7 Simple Habits for a Better Married Sex Life

A young married couple walking into their bedroom.

Just because you’re married doesn’t mean you have to settle for a boring sex life. In fact, as the years go by, your sex life should be getting better and hotter. Why? Because your partner should know your likes, dislikes, desires, and hottest passions. And because you know each other so well, the vulnerability and intimacy is so much stronger, which only leads to good sex. While life can definitely get in the way sometimes (like work, kids, chores, family obligations) your sex life should remain a top priority for your marriage. After all, a regular sex life is what helps differentiate couples from roommates. Read on for seven simple habits for a better married sex life.

1. Establish Positive Communication

A couple sitting at a table on a date and laughing.

Couples with the best sex life communicate well with one another. This means they connect and communicate honestly and regularly about the good stuff—and the hard stuff. They express their needs and desires. They share their innermost thoughts, dreams, and fears. Communicating vulnerably on a consistent basis builds intimacy, which means a hotter, more intimate sex life.

2. Share Sexual Expectations and Desires

Keeping the spark alive means sharing your expectations and desires in the bedroom. Sometimes our sexual needs, wants, and interests change over time, and that’s OK. This is why it’s important to tell your husband or wife what works for you and what you crave in addition to what you’re curious about. Unmet expectations can sometimes impede relationships and build resentment. Keep the channel of communication open. Be gentle and positive, but be clear with what works for you. At the same time, be reciprocal to what your spouse shares. Sex, after all, is a two-way street.

3. Make Time for It

The things we want sometimes only happen when we make them happen. If you want to have more sex in your marriage, you’re going to have to create the time and space for it. Maybe that means creating a sex schedule during those busy weeks. Maybe that means dropping expectations and being spontaneous when your partner makes a move—even if that means you have to drop other plans. Compromising, making plans that work for you both, and making sex a priority in your schedule is a great habit to start right now.

4. Touch Each Other a Lot

A couple on a walk touching hands.

Physical touch is an important ingredient to an intimate, loving relationship because it builds your level of connection and trust (plus it’s fun and flirty, too!). Physical touch can include anything from kissing, cuddling, and hugging to holding hands. Touching your partner regularly doesn’t need to be a precursor to sex, by the way. Sometimes, just a hot make out session is more than enough.

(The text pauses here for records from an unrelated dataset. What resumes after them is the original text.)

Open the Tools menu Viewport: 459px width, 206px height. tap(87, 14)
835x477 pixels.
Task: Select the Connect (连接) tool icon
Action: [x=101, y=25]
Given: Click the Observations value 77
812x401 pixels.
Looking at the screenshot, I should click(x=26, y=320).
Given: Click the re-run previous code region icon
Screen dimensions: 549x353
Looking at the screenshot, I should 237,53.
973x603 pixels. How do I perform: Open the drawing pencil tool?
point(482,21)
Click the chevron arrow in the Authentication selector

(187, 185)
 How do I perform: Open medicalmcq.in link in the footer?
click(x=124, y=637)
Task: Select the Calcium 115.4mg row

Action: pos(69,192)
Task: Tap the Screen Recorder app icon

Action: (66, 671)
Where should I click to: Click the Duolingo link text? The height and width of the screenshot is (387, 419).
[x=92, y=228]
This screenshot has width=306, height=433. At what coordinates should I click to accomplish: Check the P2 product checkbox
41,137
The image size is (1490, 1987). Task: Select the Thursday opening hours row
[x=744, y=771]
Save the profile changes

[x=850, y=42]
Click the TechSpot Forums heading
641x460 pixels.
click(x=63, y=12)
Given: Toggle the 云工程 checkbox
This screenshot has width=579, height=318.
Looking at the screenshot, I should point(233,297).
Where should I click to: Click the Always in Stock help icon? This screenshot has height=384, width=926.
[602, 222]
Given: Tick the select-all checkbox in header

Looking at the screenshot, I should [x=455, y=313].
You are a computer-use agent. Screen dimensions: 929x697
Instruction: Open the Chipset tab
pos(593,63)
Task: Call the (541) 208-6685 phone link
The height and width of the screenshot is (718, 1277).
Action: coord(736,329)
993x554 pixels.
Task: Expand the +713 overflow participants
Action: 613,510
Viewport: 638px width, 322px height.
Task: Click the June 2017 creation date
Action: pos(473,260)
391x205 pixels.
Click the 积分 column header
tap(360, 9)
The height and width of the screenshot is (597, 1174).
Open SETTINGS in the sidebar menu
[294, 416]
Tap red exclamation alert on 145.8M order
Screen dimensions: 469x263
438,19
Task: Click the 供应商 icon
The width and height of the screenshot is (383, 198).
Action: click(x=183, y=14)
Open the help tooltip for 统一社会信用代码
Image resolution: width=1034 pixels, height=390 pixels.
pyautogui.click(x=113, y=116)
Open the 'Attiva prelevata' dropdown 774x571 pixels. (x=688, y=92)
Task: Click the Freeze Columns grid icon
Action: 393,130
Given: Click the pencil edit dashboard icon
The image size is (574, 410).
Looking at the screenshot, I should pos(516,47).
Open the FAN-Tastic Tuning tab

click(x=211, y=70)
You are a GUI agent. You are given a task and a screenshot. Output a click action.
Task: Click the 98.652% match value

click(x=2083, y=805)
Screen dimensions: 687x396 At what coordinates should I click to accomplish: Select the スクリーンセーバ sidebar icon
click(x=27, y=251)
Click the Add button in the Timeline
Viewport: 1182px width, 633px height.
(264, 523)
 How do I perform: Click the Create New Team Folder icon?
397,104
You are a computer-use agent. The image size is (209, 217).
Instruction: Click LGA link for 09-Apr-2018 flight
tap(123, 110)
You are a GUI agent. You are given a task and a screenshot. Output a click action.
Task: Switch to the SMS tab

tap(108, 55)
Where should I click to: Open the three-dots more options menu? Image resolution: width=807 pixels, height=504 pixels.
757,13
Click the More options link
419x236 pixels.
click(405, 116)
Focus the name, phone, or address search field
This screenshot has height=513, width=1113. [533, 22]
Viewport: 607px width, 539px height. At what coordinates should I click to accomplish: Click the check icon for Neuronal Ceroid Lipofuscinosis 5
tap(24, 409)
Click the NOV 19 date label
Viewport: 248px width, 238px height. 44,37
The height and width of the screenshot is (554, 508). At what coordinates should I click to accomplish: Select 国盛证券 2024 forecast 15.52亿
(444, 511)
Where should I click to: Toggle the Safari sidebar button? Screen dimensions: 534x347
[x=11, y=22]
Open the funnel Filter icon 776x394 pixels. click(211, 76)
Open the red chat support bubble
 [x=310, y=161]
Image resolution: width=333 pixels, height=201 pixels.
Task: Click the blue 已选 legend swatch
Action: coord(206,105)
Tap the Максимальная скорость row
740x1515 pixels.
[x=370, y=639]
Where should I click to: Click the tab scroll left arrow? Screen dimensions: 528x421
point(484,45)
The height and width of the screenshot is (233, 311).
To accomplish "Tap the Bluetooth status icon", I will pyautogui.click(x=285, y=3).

5. Don’t Be Afraid to Initiate Sex

If you’re usually waiting for your husband or wife to initiate sex, it’s time to switch things up! Married couples with hot sex lives initiate sex equally. It’s important for both of you to take responsibility for having a regular and passionate relationship. Everyone loves to feel desired, so it’s important that both parties feel confident that they’re attractive to their partner.

6. Be Flexible with the Timing

Sometimes, sex won’t happen when we expect it to due to busy schedules and stress. It’s completely normal for married couples to go through periods of “sex drought.” Other times, our husband or wife won’t be in the mood when we are. Sometimes, the sex just isn’t that great. That’s OK! Sex isn’t supposed to be perfect every single time, not even with your spouse. Remember that hot sex can also be measured in quality over quantity.

7. Try Therapy if Need Be

A couple holding hands in front of a therapist.

Sometimes we need a professional to help us through some murky times in our marriage. Seeking the help of a couples’ therapist, whether it’s a sex therapist or talk therapy, can help you learn how to better communicate with each other and become more comfortable with your sexuality and expressing your sexual interests. If that doesn’t convince you, some say that even couples in happy and thriving marriages should go to therapy.

By including the aforementioned habits, you’ll be on your way to having a healthy and happy married sex life forever after.